Response by poster: Thanks, everyone, for the answers so far.

@SirStan, I think barc0001 said what I was thinking about butane. As for denatured alcohol, I hadn't heard of that being used for starting charcoal. Do you have experience using it?

@Drama Penguin, I forgot about the MSDS. I'll be sure and print that page out for the neighbors.

@Ostara, Quality control is another good point. I've been using a chimney starter personally for that exact reason and I'm be sure and mention it to the neighbors. Although, the one who does the grilling is a heavy smoker of cigarettes so maybe he likes the taste of chemicals.

@barc0001, I think the condo board banned propane because the manager insisted it was too dangerous to carry and store. Only five people are on the board and the manager (who I've called the condo Nazi for his tactics of intimidation about enforcing rules) is generally very influential when it comes down to voting (he also gets one of those five votes and is effectively the tie breaker). He's the type that will get in your face about having too many flags or your porch at the 4th of July. None of the other residents have the guts to stand up to him.
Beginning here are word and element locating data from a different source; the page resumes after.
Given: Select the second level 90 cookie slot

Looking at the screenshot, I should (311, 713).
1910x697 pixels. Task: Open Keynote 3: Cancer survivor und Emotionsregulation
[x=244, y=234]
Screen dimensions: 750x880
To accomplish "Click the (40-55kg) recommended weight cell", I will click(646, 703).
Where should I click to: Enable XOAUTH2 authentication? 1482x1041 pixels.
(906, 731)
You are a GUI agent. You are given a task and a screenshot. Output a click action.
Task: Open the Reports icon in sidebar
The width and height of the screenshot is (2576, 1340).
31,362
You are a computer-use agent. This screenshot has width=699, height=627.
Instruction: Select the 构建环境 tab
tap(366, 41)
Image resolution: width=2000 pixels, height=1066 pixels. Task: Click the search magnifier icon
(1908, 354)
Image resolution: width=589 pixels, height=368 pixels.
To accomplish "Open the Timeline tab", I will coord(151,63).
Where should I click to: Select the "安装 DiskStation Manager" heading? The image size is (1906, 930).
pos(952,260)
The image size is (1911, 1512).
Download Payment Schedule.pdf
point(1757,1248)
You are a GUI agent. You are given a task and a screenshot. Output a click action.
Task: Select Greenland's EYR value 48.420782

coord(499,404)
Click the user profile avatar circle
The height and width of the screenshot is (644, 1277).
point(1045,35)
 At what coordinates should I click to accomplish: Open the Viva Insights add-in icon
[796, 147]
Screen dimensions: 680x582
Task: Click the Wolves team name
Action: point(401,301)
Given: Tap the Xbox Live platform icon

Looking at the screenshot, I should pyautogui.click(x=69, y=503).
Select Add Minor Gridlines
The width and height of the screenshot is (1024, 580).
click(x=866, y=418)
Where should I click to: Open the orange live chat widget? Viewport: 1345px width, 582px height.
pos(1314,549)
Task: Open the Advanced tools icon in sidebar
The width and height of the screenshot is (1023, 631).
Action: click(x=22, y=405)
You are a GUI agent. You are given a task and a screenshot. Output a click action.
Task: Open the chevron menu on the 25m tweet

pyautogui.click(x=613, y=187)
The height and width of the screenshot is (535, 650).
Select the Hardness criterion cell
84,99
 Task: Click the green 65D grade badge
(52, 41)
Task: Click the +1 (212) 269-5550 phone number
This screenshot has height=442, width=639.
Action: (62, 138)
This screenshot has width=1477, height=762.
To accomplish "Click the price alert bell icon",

I also think the rule is backwards, but I don't own the unit I'm in so I wouldn't have any say in the voting if I wanted to change a rule.
posted by bugsoup at 5:56 AM on June 29, 2008

Are you sure they're even allowed to use a grill on the deck at all? In the City of Boston (and Brookline) your not allowed to have grill on a wooden deck.
posted by zaphod at 8:29 AM on June 29, 2008

My thought is in line with zaphod's - check your city code. My current and previous cities both have codes requiring grills(propane or charcoal) to be a minimum distance from any building, including eaves and overhangs.
posted by owtytrof at 7:29 AM on June 30, 2008

Response by poster: I hadn't thought that the town might have additional restrictions. That's something I should look into. Thanks.